Athenian general (died 413 BC)

Eurymedon (/jʊəˈrɪmᵻdɒn/; Εὐρυμέδων; died 413 BC) was one of the Athenian generals (strategoi) during the Peloponnesian War.

==Biography==
In 428 BC, he was sent by the Athenians to intercept the Peloponnesian fleet, which was on its way to attack Corcyra. On his arrival, finding that Nicostratus, with a small squadron from Naupactus, had already secured the island on behalf of Athens, he took command of the combined fleet. Owing to the absence of the Peloponnesians, Eurymedon had no chance to distinguish himself.

In the following summer, in joint command of the Athenian land forces, he ravaged the district of Tanagra. In 425 BC, he was appointed, with Sophocles, the son of Sostratides, to the command of an expedition destined for Sicily. He stopped at Corcyra on the way, in order to assist the democratic party against the oligarchical exiles. However, Eurymedon took no steps to prevent the massacre of the oligarchical exiles. Afterwards, Eurymedon proceeded to Sicily.

Immediately after his arrival in Sicily a pact was proposed by the Syracusan general, Hermocrates, to which Eurymedon and Sophocles were induced to agree. The terms of the pact did not, however, satisfy the Athenians, who blamed its conclusion on bribery.
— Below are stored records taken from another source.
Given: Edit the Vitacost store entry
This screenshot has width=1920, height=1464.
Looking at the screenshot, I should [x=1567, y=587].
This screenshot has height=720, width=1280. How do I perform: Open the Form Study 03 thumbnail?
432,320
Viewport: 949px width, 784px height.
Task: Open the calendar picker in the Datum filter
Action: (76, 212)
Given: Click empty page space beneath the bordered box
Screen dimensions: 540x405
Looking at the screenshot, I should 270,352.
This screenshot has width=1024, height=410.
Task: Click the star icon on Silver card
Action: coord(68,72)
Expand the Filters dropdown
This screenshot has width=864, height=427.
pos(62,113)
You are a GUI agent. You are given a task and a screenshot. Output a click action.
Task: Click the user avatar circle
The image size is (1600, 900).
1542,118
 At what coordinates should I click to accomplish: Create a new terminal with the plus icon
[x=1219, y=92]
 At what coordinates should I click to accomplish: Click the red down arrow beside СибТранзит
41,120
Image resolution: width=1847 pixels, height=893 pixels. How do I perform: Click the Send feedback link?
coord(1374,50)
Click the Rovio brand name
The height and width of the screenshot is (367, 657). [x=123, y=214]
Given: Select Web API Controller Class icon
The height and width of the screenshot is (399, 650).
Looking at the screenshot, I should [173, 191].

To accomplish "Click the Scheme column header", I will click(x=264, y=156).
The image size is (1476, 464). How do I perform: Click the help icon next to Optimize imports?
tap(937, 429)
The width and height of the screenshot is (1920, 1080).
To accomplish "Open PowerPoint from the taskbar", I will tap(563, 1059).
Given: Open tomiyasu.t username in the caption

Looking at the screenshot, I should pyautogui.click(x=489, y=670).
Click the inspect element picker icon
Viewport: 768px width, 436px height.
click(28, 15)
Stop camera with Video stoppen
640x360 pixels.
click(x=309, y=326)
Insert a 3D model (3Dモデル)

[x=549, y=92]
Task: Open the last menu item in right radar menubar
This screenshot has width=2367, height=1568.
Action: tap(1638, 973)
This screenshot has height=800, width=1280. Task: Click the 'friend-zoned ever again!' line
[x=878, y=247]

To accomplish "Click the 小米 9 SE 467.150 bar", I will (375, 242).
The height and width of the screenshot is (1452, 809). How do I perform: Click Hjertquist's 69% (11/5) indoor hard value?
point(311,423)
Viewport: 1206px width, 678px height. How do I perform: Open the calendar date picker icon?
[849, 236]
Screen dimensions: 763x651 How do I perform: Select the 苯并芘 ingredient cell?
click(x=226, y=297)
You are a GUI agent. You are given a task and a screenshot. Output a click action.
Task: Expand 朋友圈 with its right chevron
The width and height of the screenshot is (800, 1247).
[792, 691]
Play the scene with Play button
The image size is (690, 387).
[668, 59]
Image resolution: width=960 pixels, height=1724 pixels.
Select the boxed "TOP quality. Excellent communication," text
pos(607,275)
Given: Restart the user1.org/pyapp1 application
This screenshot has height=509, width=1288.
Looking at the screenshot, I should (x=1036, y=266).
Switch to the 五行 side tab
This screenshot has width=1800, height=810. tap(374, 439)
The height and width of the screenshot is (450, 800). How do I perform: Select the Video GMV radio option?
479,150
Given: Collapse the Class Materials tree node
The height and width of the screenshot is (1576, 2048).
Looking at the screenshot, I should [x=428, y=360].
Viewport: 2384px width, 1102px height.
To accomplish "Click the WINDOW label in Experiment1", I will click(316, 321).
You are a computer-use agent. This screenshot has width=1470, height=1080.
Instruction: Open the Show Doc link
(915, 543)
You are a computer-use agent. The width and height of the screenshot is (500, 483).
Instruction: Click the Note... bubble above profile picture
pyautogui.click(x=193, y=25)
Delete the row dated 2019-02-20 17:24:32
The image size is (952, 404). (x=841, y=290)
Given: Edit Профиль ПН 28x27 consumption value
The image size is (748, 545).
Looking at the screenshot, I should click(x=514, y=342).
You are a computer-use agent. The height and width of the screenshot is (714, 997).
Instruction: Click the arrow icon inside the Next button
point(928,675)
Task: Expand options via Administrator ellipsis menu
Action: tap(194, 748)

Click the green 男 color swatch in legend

As a result, two of the chief agents in the negotiations were banished, while Eurymedon was sentenced to pay a heavy fine.

In 413 BC Eurymedon, who had been sent with Demosthenes to reinforce the Athenians at the siege of Syracuse, was defeated and slain before reaching land (Thucydides iii., iv., vii.; Diodorus Siculus xiii. 8, 11, 13).